- Information shown -

◇ ◇ ◇

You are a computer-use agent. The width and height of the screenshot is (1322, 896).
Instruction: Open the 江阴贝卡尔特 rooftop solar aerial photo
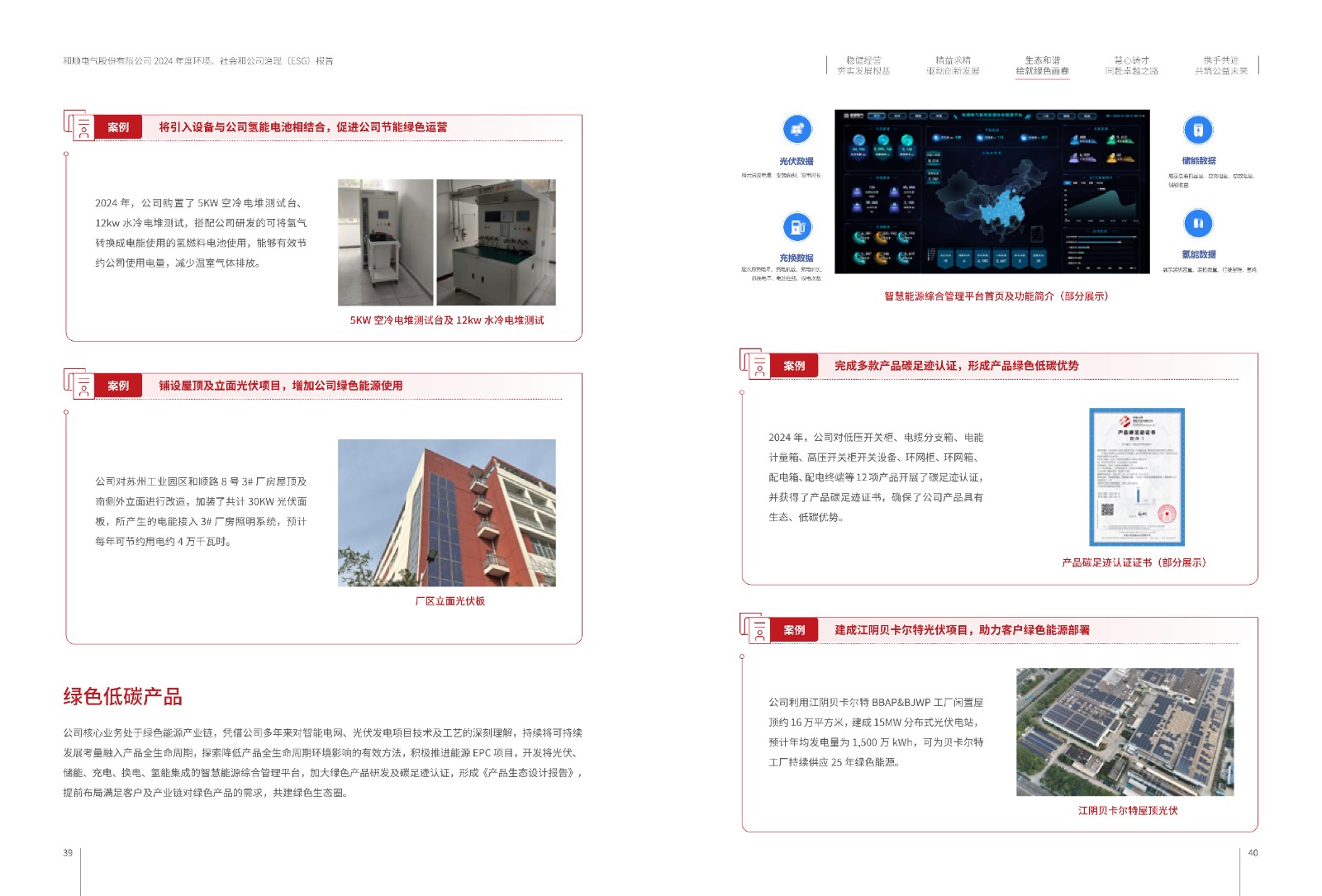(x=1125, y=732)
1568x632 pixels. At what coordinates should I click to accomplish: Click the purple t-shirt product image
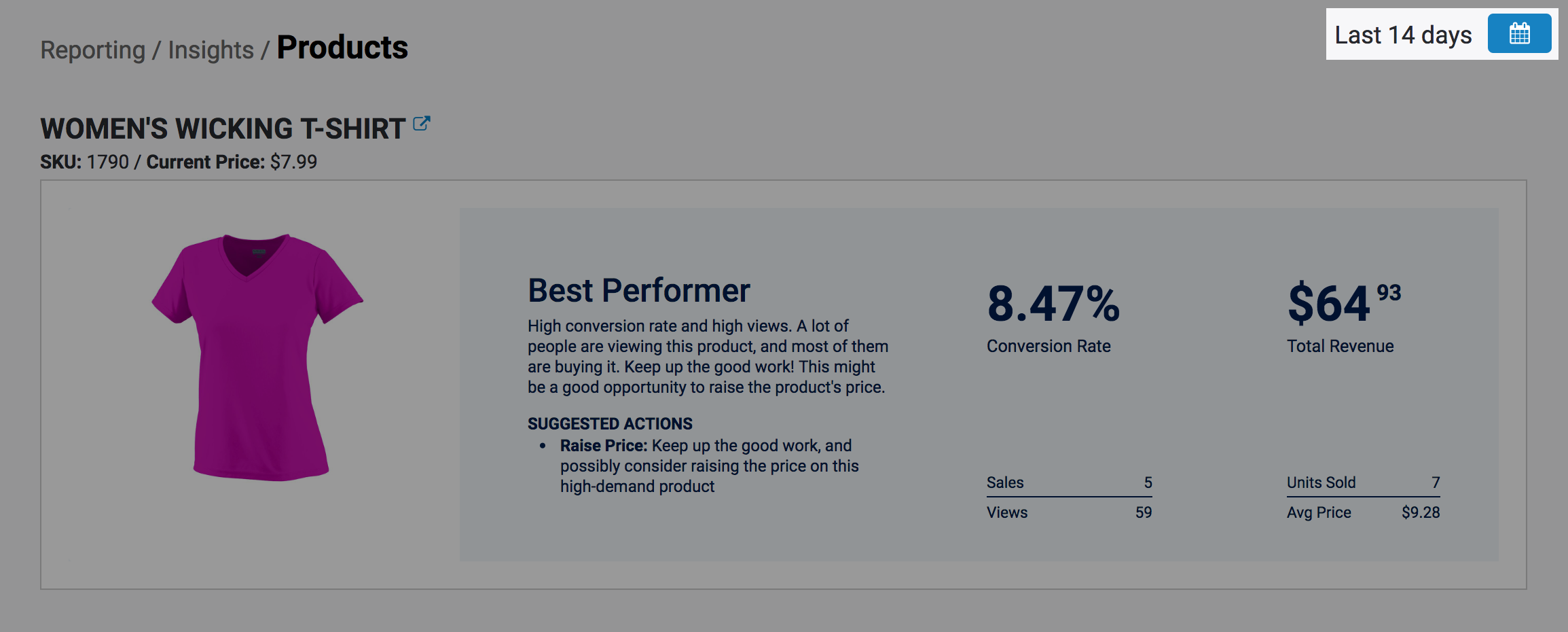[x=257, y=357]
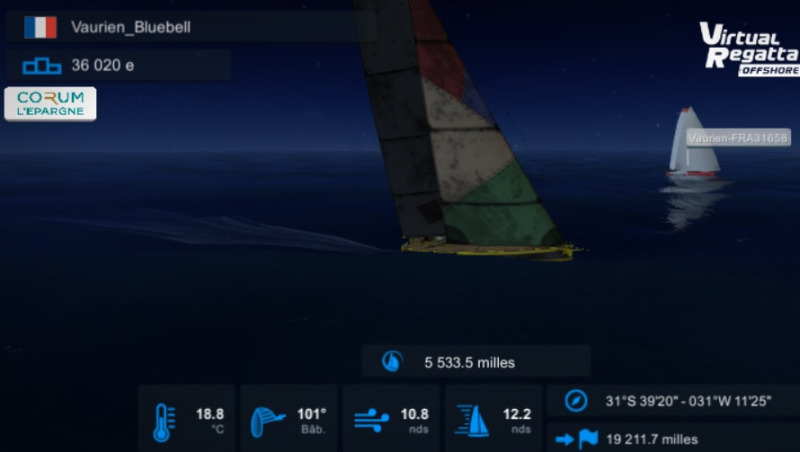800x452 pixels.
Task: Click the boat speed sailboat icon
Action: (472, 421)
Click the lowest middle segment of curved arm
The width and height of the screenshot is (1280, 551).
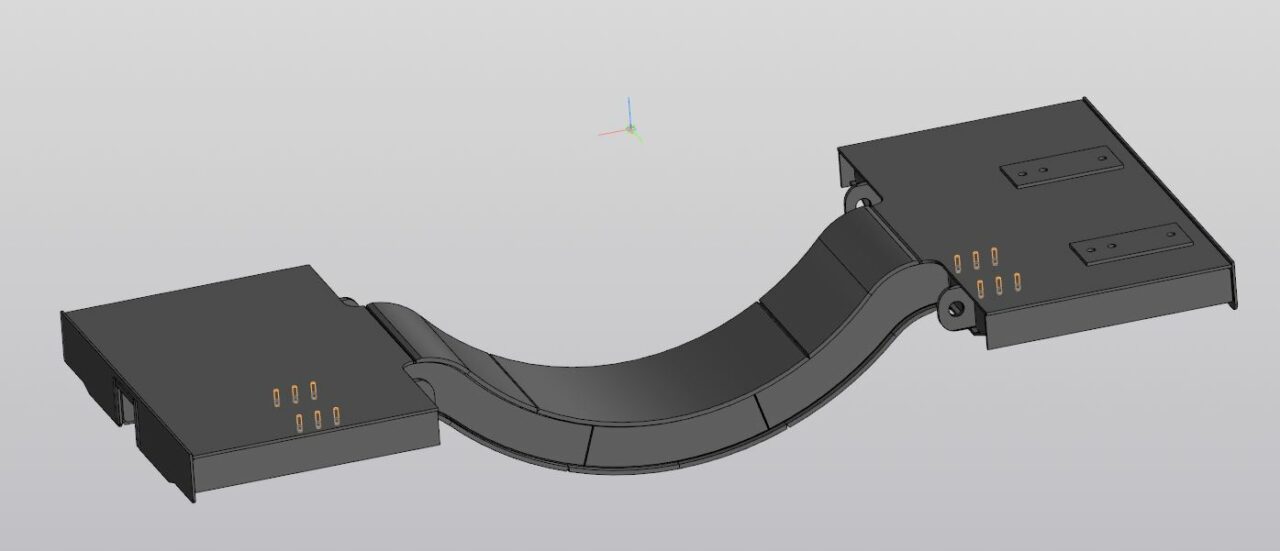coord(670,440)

◇ ◇ ◇

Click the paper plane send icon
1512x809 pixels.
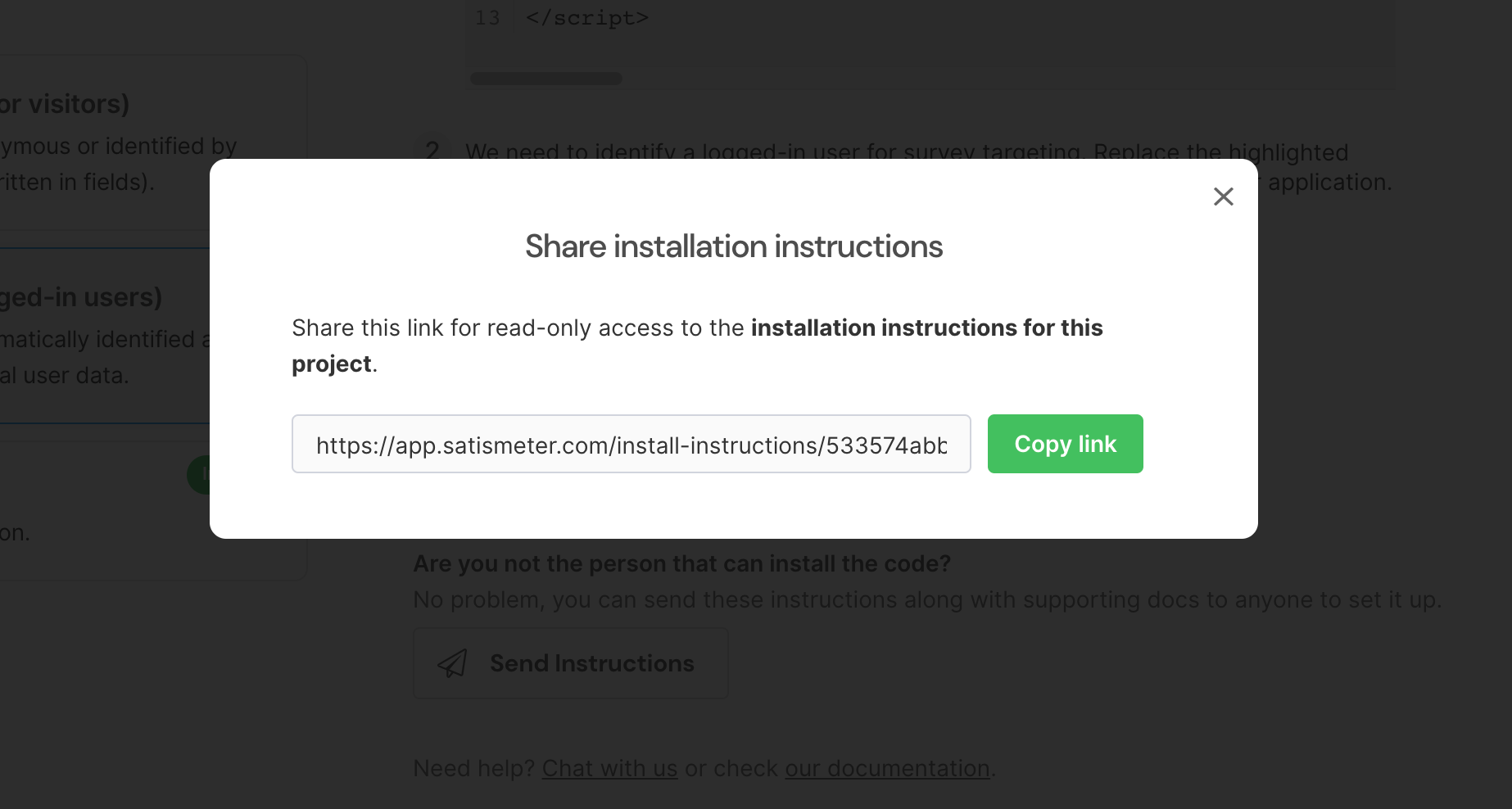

◇ ◇ ◇

- Aim of the exercise -
Given the records above, reproduce precisely and only the lines between the line holding "Click the paper plane send icon" and the line holding "1512x809 pixels.", inclusive.

- Result -
Click the paper plane send icon
1512x809 pixels.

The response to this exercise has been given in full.